[Work required]:
Going down the data below, set down exactly the line with "1900x978 pixels. How" and each line after it through the line with "This screenshot has height=1000, width=1920."; no other lines.

[Supplied records]:
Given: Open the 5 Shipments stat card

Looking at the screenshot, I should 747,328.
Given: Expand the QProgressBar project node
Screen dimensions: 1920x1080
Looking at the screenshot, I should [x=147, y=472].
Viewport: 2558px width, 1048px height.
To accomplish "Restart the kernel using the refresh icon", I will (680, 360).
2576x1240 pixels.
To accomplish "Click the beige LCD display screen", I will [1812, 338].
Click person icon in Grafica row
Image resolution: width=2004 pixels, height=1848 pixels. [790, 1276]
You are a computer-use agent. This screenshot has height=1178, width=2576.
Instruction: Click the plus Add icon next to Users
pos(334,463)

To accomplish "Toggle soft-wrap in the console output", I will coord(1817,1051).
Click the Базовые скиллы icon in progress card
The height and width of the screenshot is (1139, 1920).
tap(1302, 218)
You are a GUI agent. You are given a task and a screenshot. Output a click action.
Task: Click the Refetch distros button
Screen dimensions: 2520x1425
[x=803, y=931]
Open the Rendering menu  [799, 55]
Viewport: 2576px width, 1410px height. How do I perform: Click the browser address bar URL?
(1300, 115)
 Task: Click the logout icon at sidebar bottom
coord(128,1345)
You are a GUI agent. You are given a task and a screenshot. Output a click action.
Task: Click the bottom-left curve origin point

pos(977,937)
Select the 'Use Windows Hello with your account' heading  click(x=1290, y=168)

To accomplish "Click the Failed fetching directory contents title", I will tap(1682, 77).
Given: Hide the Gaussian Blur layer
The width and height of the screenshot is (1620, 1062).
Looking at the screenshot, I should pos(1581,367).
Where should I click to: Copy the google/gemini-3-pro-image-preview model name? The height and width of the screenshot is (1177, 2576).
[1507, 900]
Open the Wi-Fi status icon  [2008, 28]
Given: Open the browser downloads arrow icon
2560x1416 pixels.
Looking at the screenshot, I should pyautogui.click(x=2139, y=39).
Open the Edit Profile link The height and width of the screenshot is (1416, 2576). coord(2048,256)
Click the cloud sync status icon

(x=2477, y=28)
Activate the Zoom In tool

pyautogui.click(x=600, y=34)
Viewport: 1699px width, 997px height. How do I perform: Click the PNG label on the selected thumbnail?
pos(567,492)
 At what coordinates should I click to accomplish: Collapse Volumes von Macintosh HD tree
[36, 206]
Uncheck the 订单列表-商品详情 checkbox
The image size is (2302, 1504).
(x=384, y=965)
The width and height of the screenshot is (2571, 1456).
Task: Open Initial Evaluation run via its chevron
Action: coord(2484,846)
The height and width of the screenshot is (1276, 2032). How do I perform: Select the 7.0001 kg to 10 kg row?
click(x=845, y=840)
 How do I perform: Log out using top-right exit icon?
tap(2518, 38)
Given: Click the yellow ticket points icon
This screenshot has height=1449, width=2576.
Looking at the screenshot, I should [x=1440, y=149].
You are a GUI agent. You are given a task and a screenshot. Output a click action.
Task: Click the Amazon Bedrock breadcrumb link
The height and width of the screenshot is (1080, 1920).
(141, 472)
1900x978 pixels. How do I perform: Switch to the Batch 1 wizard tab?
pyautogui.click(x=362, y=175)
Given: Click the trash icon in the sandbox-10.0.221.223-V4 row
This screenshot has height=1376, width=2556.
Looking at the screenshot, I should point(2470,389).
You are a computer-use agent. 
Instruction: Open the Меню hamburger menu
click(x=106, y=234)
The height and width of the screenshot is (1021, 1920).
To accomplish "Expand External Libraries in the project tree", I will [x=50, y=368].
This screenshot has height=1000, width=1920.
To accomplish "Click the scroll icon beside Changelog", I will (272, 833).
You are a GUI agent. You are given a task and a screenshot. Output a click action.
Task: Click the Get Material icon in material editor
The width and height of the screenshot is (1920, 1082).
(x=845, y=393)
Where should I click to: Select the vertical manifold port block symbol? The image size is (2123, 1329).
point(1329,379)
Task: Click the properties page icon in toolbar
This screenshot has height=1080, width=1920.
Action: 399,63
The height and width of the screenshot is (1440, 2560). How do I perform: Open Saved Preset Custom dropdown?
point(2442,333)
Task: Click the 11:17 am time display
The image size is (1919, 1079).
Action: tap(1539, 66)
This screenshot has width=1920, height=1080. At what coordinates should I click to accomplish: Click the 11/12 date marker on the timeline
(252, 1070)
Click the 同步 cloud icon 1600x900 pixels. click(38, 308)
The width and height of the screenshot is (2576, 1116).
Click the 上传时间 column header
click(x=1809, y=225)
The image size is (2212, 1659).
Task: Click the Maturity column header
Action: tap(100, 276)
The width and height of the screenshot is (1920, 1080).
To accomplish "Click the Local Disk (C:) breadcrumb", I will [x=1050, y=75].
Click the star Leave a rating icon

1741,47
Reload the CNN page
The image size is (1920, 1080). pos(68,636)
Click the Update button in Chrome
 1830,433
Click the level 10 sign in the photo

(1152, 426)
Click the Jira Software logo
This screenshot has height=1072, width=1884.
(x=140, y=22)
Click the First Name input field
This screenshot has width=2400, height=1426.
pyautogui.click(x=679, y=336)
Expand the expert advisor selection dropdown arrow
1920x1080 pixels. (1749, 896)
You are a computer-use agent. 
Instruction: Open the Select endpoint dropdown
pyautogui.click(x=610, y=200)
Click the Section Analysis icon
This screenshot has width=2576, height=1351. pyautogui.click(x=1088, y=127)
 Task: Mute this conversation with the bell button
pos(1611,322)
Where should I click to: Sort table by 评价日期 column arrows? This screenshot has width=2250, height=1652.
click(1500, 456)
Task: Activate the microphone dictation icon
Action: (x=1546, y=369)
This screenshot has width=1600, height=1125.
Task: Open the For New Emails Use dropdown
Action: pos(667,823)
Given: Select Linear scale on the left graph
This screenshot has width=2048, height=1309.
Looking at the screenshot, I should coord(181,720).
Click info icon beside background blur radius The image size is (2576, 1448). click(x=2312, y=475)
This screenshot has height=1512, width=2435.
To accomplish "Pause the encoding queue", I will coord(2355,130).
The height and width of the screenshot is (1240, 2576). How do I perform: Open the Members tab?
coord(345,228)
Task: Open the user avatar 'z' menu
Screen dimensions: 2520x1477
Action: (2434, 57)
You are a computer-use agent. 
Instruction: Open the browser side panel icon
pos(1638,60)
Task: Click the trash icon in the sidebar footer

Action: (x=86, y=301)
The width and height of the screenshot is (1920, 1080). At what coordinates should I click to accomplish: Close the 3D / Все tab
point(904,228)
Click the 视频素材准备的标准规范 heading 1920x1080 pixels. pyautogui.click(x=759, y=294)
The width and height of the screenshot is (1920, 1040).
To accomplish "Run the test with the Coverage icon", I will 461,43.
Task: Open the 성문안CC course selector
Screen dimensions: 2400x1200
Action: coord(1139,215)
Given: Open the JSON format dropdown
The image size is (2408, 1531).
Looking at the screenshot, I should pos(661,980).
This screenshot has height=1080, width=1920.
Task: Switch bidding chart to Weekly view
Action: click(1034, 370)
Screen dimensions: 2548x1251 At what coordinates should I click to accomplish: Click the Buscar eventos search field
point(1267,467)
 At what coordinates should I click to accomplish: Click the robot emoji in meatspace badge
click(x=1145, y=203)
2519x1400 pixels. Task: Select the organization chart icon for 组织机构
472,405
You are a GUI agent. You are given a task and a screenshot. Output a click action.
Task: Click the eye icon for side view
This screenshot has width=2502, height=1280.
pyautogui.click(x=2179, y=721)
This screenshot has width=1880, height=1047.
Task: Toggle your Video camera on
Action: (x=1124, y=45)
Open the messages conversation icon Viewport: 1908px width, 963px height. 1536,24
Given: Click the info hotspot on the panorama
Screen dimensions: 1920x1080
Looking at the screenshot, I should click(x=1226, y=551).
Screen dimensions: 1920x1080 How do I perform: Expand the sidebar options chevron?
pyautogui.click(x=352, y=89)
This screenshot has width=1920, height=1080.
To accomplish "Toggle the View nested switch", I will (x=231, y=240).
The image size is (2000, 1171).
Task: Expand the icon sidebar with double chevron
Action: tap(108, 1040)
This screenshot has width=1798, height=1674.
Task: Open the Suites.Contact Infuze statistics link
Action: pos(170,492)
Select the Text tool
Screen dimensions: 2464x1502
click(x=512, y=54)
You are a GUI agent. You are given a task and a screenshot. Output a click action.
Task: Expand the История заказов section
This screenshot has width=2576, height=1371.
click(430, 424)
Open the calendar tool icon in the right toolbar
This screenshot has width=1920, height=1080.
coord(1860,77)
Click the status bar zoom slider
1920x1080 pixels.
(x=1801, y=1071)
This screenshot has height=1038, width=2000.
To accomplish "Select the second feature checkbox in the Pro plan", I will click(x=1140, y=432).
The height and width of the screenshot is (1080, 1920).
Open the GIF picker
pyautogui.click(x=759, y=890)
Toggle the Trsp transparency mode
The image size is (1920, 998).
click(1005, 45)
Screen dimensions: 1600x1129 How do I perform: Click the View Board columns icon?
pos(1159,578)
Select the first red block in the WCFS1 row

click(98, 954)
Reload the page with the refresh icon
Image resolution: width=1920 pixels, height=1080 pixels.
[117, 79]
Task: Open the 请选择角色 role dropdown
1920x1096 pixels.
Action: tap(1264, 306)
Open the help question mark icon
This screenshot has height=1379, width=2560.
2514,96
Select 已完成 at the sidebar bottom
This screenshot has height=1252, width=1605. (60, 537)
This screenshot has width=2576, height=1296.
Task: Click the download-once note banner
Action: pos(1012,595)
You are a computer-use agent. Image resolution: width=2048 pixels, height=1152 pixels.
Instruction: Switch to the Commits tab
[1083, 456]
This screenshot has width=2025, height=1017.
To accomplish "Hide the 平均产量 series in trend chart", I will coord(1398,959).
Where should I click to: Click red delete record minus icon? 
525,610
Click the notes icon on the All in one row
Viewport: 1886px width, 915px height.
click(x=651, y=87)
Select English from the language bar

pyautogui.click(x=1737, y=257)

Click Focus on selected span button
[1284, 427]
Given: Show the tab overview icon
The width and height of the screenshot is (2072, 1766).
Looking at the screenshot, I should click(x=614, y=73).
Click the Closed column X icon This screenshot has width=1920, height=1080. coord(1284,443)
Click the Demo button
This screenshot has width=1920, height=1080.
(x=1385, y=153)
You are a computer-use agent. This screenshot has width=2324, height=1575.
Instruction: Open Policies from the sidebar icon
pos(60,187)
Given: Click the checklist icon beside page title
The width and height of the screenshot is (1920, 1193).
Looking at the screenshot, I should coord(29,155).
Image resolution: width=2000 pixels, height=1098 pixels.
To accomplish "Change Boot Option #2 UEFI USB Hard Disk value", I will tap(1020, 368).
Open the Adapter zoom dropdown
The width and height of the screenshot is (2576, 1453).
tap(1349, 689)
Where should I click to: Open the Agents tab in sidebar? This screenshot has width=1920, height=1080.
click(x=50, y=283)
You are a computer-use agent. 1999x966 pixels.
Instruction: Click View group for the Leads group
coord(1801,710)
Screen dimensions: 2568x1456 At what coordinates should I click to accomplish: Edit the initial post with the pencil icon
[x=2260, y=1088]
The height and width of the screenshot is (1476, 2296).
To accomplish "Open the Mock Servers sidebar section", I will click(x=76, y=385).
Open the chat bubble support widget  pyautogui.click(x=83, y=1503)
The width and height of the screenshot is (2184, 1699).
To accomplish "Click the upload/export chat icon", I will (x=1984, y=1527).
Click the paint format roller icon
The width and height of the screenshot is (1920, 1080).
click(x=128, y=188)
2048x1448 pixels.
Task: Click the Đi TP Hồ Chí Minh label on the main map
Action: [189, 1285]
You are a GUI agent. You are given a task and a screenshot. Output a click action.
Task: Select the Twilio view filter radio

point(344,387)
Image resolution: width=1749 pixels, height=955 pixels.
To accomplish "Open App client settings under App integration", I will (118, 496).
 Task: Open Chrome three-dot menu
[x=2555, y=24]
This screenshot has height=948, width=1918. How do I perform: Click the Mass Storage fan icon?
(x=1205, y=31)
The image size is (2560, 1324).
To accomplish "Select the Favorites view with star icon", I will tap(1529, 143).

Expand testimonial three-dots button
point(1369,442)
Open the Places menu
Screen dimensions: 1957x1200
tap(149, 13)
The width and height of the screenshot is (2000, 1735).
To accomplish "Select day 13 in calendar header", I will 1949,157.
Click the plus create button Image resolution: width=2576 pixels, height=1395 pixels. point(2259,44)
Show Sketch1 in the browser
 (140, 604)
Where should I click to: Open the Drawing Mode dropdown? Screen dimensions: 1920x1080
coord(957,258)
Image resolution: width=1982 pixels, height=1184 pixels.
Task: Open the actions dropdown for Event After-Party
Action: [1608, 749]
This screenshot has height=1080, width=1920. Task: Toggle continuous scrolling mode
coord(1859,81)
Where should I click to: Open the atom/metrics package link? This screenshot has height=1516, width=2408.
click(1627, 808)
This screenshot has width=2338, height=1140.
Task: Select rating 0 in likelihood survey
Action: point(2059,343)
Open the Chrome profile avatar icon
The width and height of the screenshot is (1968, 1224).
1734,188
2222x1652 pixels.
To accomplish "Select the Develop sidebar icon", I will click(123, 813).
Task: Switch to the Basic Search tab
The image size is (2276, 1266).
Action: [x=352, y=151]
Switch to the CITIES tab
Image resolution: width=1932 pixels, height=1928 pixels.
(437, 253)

[Solution to this problem]:
1900x978 pixels. How do I perform: Switch to the Batch 1 wizard tab?
pyautogui.click(x=362, y=175)
Given: Click the trash icon in the sandbox-10.0.221.223-V4 row
This screenshot has height=1376, width=2556.
Looking at the screenshot, I should point(2470,389).
You are a computer-use agent. 
Instruction: Open the Меню hamburger menu
click(x=106, y=234)
The height and width of the screenshot is (1021, 1920).
To accomplish "Expand External Libraries in the project tree", I will [x=50, y=368].
This screenshot has height=1000, width=1920.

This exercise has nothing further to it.